# handbag love affair



## bebs (Jun 23, 2008)

ok.. well I've tried many searchs for this bag and designer upon the site and found nothing so I thought I would post it since I am loving on it so hard right now







this is the luxembourg satchel by andrea brueckner 

and the moment I set eyes upon it I fell in love and then the moment I saw the price tag attached to it I felt my heart shatter into pieces 

now my question is do any of you have this bag, if you do.. is it worth the price tag attached to it and any love/hate you have with it. 

thoughts neg or pos. please let me know. 

I'm letting my self get it in a number of weeks if it is still the handbag love of my life then as it is now.. as this is only day two of my drooling stage and there needs to be a few more days before handing out that much. 

again please state your opinions on it


----------



## browneyedbaby (Jun 23, 2008)

I think it's gorgeous and classic... how much is it?


----------



## elegant-one (Jun 23, 2008)

I think its a sharp bag too!
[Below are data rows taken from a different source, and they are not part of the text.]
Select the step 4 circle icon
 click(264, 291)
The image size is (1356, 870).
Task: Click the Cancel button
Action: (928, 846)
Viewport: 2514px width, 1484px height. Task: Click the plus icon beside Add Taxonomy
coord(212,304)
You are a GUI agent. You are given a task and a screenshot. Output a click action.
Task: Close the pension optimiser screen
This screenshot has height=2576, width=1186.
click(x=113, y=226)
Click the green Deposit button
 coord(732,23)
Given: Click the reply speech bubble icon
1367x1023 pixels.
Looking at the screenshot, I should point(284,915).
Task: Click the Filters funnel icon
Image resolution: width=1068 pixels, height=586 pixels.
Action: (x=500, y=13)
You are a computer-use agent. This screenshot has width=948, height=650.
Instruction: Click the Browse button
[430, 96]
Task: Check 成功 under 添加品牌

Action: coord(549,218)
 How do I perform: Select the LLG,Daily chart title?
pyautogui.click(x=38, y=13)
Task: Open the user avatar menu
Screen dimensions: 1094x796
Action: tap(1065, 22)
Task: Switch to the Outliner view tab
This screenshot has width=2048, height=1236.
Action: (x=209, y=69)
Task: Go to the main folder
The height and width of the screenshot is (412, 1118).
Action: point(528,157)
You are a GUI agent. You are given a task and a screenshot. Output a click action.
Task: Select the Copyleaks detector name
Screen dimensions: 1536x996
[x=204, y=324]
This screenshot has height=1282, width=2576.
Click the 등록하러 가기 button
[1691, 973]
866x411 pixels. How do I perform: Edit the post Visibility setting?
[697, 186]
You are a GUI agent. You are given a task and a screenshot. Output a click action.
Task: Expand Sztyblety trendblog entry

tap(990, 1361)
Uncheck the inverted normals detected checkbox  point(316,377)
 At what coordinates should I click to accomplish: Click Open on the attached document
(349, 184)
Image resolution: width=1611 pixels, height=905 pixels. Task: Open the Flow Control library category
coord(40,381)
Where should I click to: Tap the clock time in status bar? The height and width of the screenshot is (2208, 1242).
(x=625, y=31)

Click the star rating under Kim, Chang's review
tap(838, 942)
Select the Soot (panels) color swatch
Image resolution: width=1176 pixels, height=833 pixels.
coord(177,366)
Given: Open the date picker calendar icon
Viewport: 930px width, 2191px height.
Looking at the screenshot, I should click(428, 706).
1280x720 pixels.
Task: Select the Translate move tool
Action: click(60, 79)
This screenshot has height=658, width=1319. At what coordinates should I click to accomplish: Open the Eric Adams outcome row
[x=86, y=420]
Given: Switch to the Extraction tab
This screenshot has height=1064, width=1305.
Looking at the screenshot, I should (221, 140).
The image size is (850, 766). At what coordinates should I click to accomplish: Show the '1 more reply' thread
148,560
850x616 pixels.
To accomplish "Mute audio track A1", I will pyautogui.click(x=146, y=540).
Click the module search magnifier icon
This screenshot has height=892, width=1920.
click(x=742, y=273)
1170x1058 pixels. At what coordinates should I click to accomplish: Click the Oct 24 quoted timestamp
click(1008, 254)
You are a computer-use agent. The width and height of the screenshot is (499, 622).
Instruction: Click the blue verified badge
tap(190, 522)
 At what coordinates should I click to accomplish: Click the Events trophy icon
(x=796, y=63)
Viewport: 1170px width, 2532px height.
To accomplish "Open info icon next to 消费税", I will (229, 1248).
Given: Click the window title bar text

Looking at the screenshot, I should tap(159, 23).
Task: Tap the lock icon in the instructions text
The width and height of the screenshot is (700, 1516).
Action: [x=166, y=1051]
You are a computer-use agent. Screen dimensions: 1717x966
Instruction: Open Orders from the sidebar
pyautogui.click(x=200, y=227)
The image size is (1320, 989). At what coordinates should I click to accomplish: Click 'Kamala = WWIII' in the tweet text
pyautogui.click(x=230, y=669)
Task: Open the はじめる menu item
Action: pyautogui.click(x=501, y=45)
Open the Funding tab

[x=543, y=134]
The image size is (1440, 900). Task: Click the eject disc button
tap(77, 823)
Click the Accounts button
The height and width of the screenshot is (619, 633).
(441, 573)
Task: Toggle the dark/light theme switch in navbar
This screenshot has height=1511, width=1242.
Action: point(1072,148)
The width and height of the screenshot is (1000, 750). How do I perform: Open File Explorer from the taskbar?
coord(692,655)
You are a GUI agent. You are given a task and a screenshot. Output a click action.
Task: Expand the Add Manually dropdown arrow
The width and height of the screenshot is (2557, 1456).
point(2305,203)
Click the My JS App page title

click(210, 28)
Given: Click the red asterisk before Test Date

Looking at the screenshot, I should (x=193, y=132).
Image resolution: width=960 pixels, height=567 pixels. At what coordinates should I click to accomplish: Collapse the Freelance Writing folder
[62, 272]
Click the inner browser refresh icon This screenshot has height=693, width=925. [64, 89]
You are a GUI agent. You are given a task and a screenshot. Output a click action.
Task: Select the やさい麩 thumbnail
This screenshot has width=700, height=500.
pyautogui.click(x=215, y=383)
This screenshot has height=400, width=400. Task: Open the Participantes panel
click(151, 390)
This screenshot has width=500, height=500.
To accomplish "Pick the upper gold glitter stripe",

Classy. But then, I've always been a high price handbag lover...so, maybe I shouldn't enable you 
	

	
	
		
		

		
		
	


	




I find that I carry them longer, they wear better....and its just niiiice to carry them.


----------



## zabbazooey (Jun 23, 2008)

It $685. It will last you a LONG time, and won't go out of style. I say go for it! It's an investment


----------



## bebs (Jun 23, 2008)

as stated above it retails for $685 there are a few great sites that carry it and one that has a discount code of 15% off so with taxes it brings it down close to $630 in the end 

and ahh you all are my new best friends, I told one of my friends.. and she is all, you are completely insane for spending that amount on a purse, can I borrow it?


----------